本研究結果顯示,共有64.6%患者實施了各種侵襲性的醫療操作。其中28.0%患者實施泌尿道插管,24.9%患者使用呼吸機,20.1%患者實施動靜脈插管,另有9.5%患者同時實施了2種或3種侵襲性操作。氣管插管或氣管切開損傷了氣管黏膜,使氣管失去了天然屏障和保護功能,同時也削弱了咳嗽反射和纖毛運動,損傷氣道上皮,抑制吞咽,惡化口腔衛生等不利因素均增加氣道細菌定植和感染機會[11]。

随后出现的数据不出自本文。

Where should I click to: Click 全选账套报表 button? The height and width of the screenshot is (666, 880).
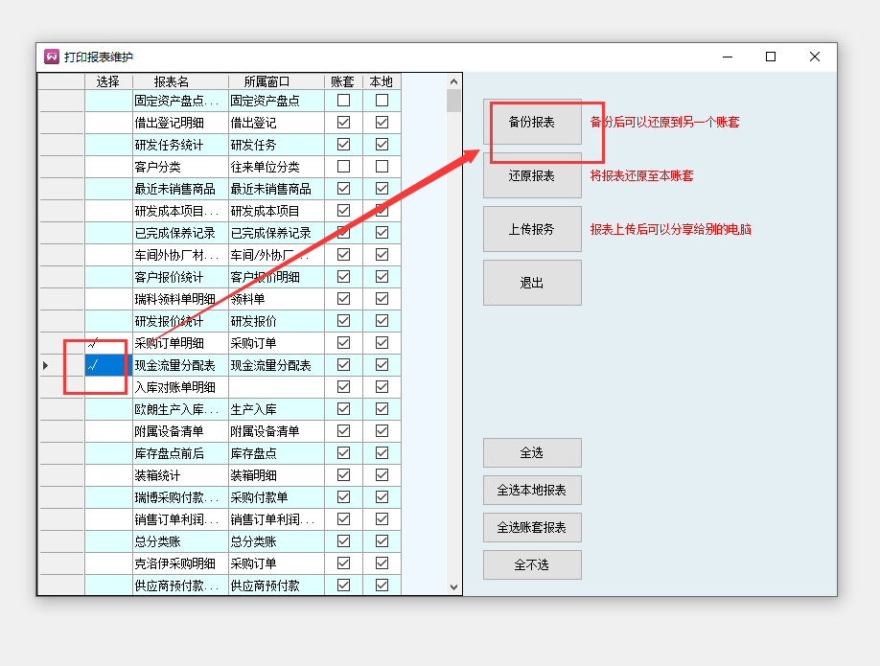(532, 527)
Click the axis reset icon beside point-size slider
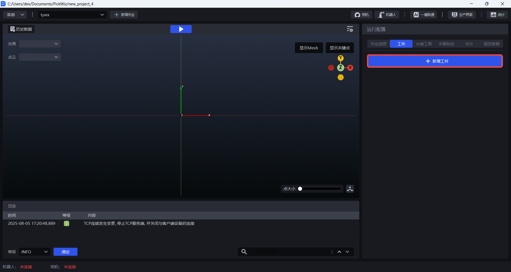This screenshot has width=511, height=272. click(x=350, y=189)
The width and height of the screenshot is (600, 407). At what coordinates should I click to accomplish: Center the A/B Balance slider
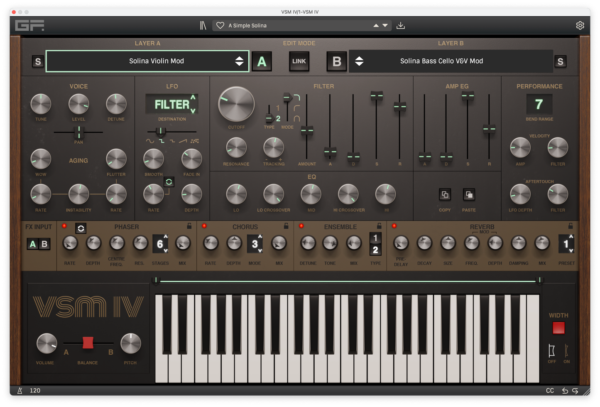point(88,343)
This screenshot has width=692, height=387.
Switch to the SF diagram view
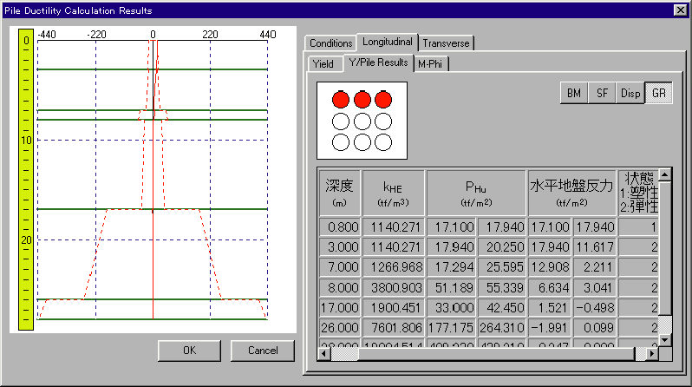coord(601,94)
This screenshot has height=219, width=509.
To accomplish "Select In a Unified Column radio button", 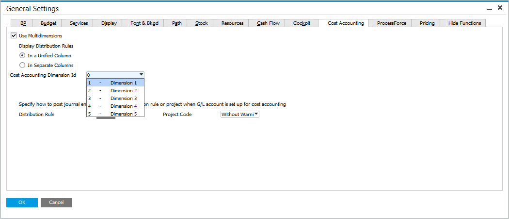I will (x=22, y=55).
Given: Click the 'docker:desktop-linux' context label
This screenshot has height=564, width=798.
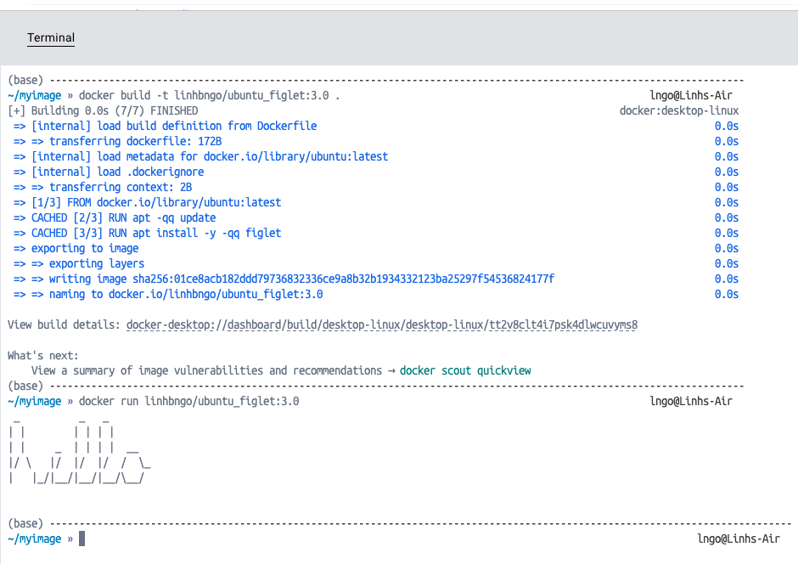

同時由于肺部的表面積大,可黏附更多的病原菌,易發生感染,也是導致醫院內感染中最常見并發癥的原因。又如由于吸痰的不斷刺激、操作不當、呼吸機管路消毒不規范等均可導致感染;還有如留置尿管護理不到位引起泌尿系統的感染等。因此,在進行各種侵襲性操作時,嚴格執行無菌技術操作規程、消毒隔離制度,并定期開展對各種導管的檢測。同時應規范人工氣道、機械通氣患者的管理,應嚴格遵守無菌操作技術,吸痰管每次要求更換,且動作快而輕揉,避免損傷氣管黏膜,確保醫護工作的規范化、科學化[12]。及時更換氣管切口處的敷料和定時消毒各種管道,達到拔管指征時及時拔管,并對各導管做好清潔工作,避免交叉感染。還應嚴格執行《醫務人員手衛生規范》,因手接觸是醫院內感染的一個重要傳播途徑,提倡人人洗手,洗手是切斷接觸傳播最有效的方法之一。有研究證明,規范的洗手或手消毒,可降低50%的醫院內感染發生率。在強化病區的消毒措施和滅菌程序時,要維持室內環境清潔和適當的空氣流動,陽光充足,溫度、濕度保持恒定,盡量減少人員流動,嚴格限制家屬探視時間[13],如果條件許可可將患者置于單間,切斷傳染源,減少疾病的傳播,控制醫院內感染。總之,應盡量減少侵襲性操作,嚴格執行無菌技術、消毒隔離措施,避免下呼吸道感染。
綜上所述,下呼吸道醫院內感染主要與患者年齡、住院時間、基礎疾病有關,特別是與使用高效廣譜抗菌藥物,實施侵襲性醫療操作及抵抗力低
的患者有密切的關系。預防和控制下呼吸道感染,嚴格落實各項原則、規范、要求和標準,對預防和減少下呼吸道醫院內感染,提高醫療質量有重要意義。